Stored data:

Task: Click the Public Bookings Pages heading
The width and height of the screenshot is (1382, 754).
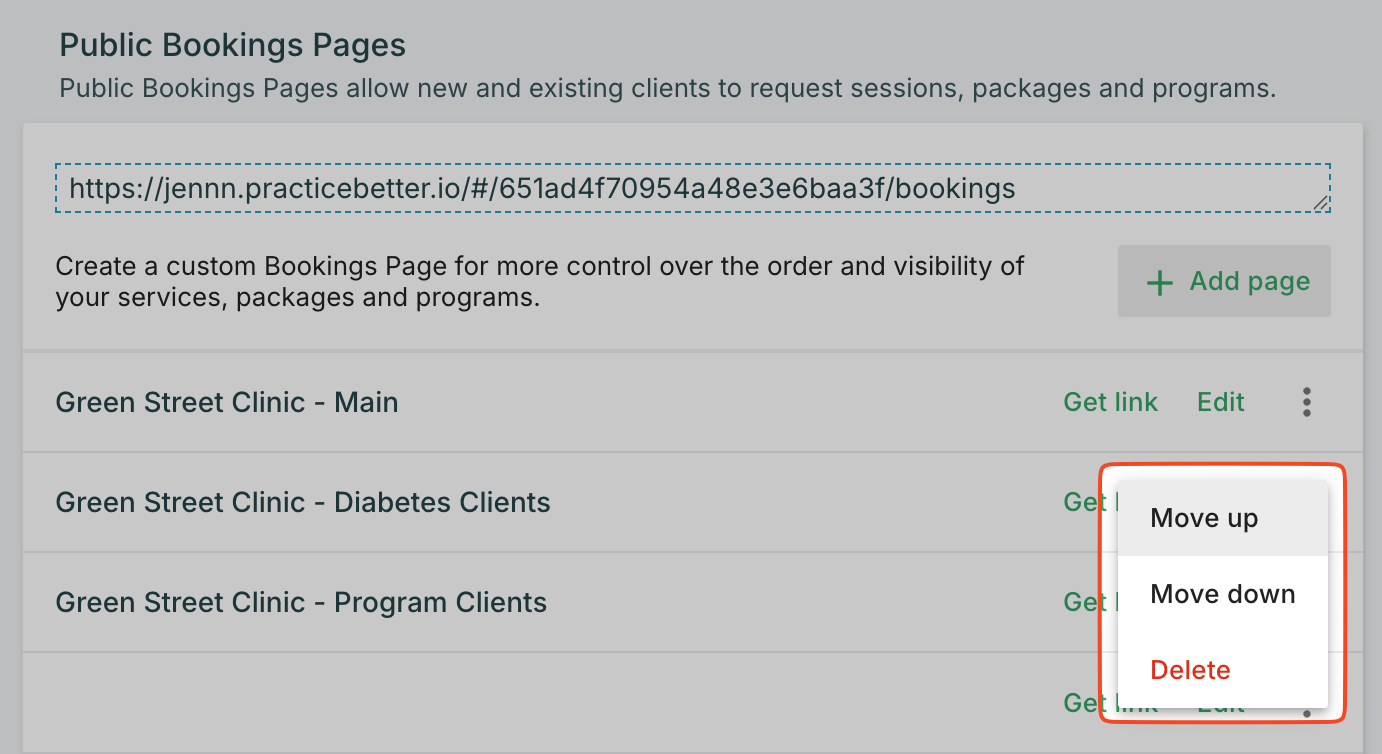Action: coord(233,45)
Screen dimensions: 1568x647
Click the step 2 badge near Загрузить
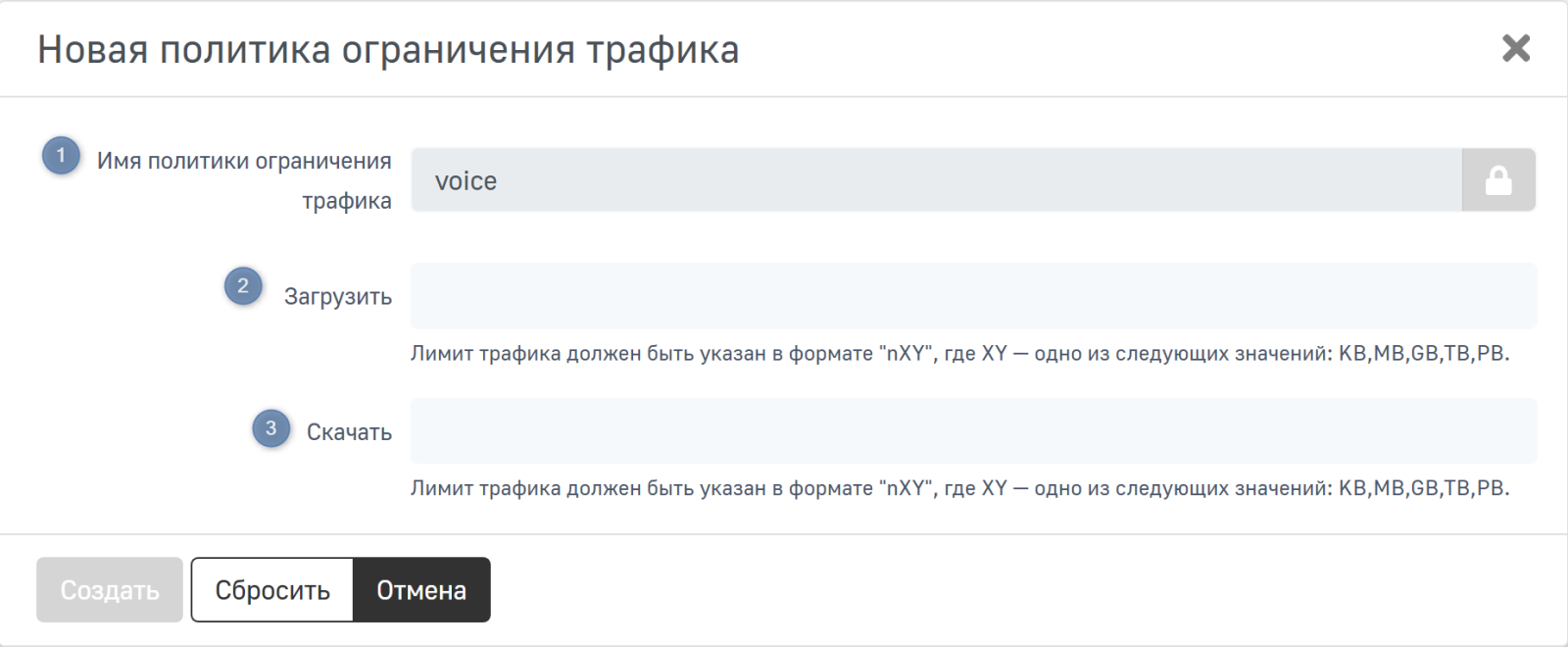[x=243, y=287]
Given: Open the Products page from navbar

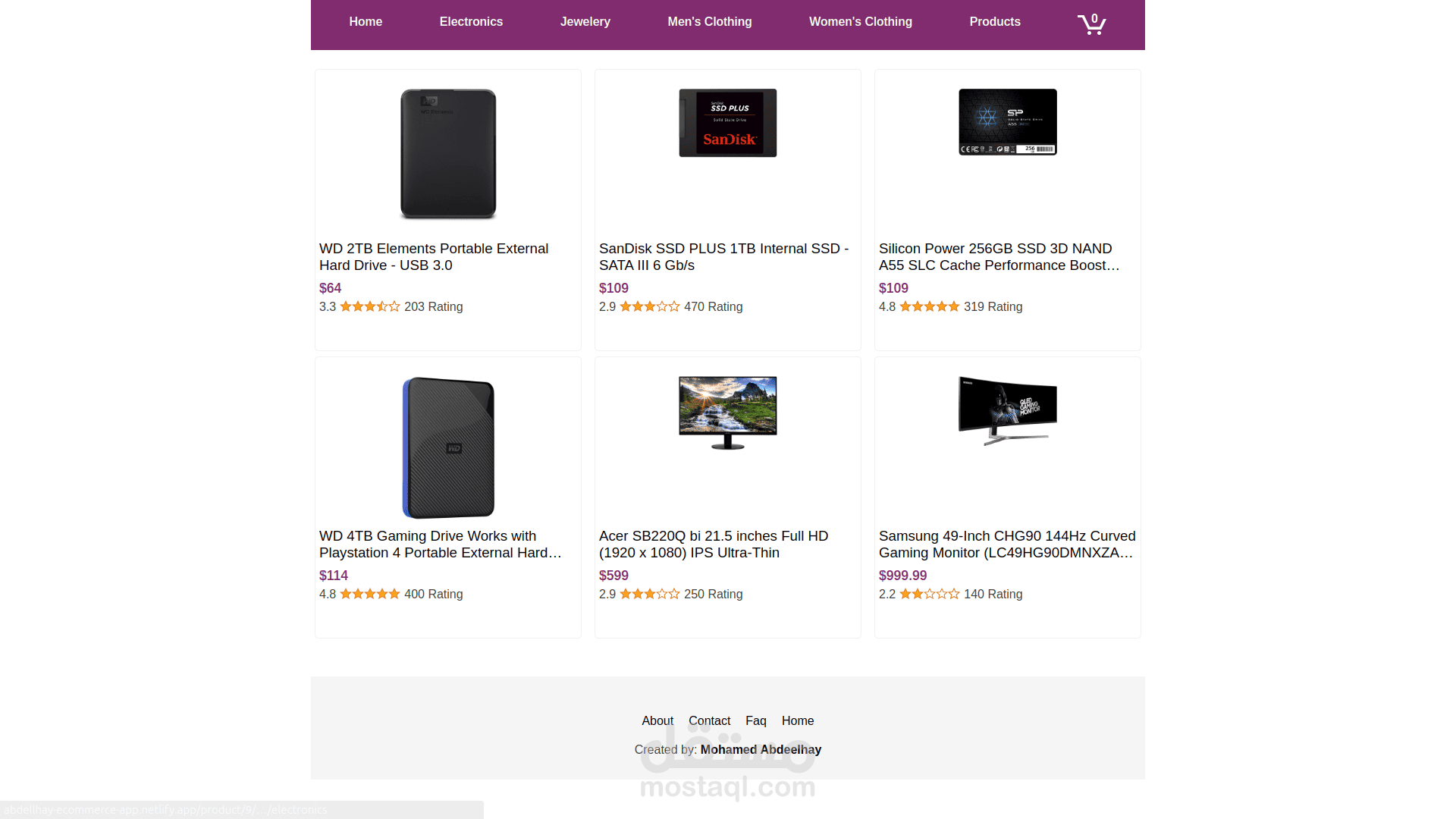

■ **Your objective**
Quote, please, only the lines running from the one with "The width and" down to the final line of the data above, keeping both ends and skipping the pictures.

■ **Exercise response**
The width and height of the screenshot is (1382, 754).
Action: coord(233,45)
Screen dimensions: 1568x647
Click the step 2 badge near Загрузить
[x=243, y=287]
Given: Open the Products page from navbar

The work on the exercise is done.